My original 1975 cases, with the passage of time, have less evidence of superficial vascular involvement and now resemble most of you. Aside from that, you fulfill all the criteria for CFS. But unlike the official diagnosis of CFS, I also use a very specific physical exam to make the diagnosis.

So what causes IVN/CFS/ME? A specific viral agent has not yet been identified. It does not appear to be anything common. It could be a viral agent very difficult to cultivate. It could be what is called a partial virus. Could it be due to two viruses? As yet there has been no association with the retrovirus that has been proven. The previous finding of a retrovirus has not been able to be repeated by experiments and is invalid. But suppose that all, or nearly all of us, carry an unknown retrovirus in our genes. And then another viral agent infects and the two in combination produce the disease? Or could this illness be due to a virus that escapes immune surveillance. This is, that our immune system is unable to detect it as a foreign invader?

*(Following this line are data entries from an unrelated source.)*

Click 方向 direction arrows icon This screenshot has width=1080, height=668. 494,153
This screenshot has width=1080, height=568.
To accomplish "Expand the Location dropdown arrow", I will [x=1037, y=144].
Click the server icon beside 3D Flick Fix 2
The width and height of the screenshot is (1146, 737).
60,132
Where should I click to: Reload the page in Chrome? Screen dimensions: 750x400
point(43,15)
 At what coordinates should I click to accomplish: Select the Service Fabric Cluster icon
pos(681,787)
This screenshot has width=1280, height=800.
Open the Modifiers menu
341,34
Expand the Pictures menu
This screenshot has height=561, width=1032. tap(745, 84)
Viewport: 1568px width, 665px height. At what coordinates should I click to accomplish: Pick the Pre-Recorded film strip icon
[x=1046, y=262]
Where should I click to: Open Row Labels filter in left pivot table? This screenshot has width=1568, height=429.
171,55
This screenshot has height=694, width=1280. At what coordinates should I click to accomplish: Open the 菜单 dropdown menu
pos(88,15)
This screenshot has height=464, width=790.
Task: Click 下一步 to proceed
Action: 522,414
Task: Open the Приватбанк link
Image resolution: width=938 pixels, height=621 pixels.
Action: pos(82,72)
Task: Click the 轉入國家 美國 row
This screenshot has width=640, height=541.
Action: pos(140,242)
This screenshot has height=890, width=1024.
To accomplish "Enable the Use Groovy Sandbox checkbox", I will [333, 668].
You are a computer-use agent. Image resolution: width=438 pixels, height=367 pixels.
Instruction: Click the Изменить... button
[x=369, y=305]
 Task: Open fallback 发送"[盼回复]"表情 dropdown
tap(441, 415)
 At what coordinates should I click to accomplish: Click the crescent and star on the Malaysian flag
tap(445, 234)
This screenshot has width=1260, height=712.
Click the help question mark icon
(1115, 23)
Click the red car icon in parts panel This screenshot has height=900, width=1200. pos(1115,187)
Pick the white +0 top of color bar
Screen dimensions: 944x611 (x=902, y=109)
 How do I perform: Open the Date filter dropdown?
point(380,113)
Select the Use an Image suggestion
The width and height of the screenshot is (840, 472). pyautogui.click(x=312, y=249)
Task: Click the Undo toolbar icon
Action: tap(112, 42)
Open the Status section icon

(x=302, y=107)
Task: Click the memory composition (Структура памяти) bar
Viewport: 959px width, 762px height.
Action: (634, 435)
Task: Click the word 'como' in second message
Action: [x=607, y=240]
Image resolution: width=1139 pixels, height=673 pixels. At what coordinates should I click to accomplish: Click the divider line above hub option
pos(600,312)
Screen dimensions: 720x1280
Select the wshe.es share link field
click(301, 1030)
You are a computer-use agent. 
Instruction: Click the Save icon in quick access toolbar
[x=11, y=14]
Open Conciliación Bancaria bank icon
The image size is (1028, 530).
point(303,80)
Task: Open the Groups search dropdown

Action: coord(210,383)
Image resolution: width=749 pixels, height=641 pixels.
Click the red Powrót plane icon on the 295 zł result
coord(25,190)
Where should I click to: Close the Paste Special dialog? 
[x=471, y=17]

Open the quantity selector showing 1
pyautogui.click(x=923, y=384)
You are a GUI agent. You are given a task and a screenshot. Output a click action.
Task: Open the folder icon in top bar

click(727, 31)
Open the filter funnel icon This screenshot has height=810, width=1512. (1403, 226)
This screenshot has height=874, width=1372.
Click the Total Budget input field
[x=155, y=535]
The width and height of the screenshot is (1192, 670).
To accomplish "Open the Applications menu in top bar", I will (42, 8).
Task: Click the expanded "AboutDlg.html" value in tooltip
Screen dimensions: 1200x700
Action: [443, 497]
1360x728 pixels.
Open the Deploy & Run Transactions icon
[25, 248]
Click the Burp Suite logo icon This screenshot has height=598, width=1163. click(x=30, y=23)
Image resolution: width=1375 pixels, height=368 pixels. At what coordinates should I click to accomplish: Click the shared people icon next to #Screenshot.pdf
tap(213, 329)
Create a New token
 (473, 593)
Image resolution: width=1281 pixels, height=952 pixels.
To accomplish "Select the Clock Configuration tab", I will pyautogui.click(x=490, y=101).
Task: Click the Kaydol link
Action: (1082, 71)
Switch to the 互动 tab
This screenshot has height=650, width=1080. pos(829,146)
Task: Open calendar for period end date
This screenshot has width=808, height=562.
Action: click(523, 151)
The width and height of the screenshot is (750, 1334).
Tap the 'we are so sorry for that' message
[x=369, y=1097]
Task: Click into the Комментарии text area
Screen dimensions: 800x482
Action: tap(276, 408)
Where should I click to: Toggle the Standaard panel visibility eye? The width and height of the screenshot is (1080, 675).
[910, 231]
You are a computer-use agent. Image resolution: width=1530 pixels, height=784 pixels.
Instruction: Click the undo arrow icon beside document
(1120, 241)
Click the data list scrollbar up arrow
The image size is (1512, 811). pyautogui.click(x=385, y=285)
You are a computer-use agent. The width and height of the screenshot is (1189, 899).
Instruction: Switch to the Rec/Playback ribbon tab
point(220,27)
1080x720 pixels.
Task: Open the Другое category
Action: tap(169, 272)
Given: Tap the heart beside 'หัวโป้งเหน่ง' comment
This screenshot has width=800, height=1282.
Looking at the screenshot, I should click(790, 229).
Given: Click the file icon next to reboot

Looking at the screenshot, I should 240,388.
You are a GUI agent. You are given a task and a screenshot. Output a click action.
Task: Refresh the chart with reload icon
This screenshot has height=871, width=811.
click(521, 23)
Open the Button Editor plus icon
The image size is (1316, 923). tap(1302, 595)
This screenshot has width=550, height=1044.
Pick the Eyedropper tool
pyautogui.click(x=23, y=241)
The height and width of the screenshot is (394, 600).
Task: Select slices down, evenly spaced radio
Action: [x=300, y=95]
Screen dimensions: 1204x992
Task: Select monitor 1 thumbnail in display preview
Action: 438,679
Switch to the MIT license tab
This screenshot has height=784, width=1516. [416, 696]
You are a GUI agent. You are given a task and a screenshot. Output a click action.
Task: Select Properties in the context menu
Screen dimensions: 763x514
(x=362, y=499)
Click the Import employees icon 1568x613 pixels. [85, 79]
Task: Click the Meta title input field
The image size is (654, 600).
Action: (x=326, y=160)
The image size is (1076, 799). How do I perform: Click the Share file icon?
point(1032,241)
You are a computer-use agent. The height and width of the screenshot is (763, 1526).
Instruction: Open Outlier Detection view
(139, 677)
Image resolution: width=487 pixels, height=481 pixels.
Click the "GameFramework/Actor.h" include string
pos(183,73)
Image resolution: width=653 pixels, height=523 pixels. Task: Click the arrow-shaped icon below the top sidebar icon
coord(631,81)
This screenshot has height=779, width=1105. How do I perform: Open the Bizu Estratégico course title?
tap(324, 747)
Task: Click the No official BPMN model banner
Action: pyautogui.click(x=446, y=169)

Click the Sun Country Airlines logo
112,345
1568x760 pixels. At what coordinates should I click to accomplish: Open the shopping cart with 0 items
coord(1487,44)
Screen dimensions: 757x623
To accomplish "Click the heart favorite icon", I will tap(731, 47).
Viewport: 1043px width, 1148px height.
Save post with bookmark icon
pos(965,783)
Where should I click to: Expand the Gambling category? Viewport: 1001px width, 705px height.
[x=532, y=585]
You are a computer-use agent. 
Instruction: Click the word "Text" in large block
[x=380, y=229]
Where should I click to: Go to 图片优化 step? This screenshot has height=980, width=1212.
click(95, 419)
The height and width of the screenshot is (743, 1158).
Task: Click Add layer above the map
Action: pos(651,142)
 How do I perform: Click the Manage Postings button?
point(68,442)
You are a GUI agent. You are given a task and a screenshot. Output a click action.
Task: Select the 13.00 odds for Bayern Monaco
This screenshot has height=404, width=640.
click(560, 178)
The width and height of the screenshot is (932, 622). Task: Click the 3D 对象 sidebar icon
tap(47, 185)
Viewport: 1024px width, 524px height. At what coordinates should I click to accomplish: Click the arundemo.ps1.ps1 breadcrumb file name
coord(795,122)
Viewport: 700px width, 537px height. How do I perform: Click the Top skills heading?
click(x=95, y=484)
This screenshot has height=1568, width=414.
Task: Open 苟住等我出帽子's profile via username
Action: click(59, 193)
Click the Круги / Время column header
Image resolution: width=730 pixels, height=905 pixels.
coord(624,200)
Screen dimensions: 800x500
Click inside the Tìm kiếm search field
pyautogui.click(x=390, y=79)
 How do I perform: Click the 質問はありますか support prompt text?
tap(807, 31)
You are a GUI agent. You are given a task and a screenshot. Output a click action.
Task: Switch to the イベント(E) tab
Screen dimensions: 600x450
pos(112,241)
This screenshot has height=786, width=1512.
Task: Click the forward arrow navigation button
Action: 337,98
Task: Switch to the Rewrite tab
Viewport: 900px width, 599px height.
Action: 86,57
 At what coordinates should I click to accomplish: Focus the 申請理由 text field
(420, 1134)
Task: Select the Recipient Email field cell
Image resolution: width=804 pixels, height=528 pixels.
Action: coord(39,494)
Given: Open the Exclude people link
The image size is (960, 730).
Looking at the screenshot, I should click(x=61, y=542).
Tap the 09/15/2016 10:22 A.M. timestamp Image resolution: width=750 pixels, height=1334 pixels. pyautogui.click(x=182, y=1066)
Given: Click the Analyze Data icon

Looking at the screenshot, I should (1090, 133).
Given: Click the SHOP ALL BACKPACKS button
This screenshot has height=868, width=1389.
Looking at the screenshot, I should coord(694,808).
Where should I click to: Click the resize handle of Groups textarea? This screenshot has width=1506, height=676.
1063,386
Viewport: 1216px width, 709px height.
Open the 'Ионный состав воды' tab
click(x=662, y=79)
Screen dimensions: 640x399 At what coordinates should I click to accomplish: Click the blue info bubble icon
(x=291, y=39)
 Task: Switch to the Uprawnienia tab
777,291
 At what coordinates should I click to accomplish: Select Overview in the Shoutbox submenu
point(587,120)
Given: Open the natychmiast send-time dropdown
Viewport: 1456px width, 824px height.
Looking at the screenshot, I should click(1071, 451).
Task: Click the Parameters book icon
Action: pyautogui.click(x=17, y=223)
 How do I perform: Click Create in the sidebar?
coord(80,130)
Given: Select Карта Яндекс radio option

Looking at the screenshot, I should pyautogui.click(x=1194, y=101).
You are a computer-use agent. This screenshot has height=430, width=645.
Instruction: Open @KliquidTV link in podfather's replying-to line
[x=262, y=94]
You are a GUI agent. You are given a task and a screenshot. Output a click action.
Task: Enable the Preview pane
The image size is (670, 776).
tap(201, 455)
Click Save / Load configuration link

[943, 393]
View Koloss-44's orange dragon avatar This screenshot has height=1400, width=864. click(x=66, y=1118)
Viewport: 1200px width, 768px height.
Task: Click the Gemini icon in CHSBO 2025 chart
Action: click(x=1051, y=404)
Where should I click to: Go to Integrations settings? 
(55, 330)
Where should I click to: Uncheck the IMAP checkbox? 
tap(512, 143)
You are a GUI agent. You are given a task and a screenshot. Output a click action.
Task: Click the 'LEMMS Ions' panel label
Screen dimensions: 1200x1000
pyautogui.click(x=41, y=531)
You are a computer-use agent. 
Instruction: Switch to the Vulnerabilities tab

There is a very interesting illness called the post-polio syndrome. Patients who have had polio 20-30 years before acquire an illness that closely resembles CFS. I have examined some of these people and cannot tell the difference. Could this syndrome be due to a mutant polio virus that escapes immune detection? Earlier I said that the early epidemics of ME/ENM/CFS were always in association with a polio outbreak. And that those who came down with ME/ENM/CFS were immune to polio.

There are those who believe that CFS can be caused by different things such as stress including injuries, operations, childbirth, and exposure to toxins (here is where the sick building syndrome comes in). I myself believe that there is always a virus in residence. I believe that these various stresses can precipitate the virus to cause CFS in individuals who are already carrying it or are exposed to it at the same time as the given stress.

The general tendency in this disease is for gradual improvement but anything is possible. Beyond the mild cases who might totally recover, most of you will have some symptoms lifelong.

It is very important for you to have a firm diagnosis. If you know what you are up against, it is half the battle won.




Erich D. Ryll, M.D.

6437 Fair Oaks Blvd.

Carmichael, CA 95608













This is information that Dr. Ryll provides to his patients.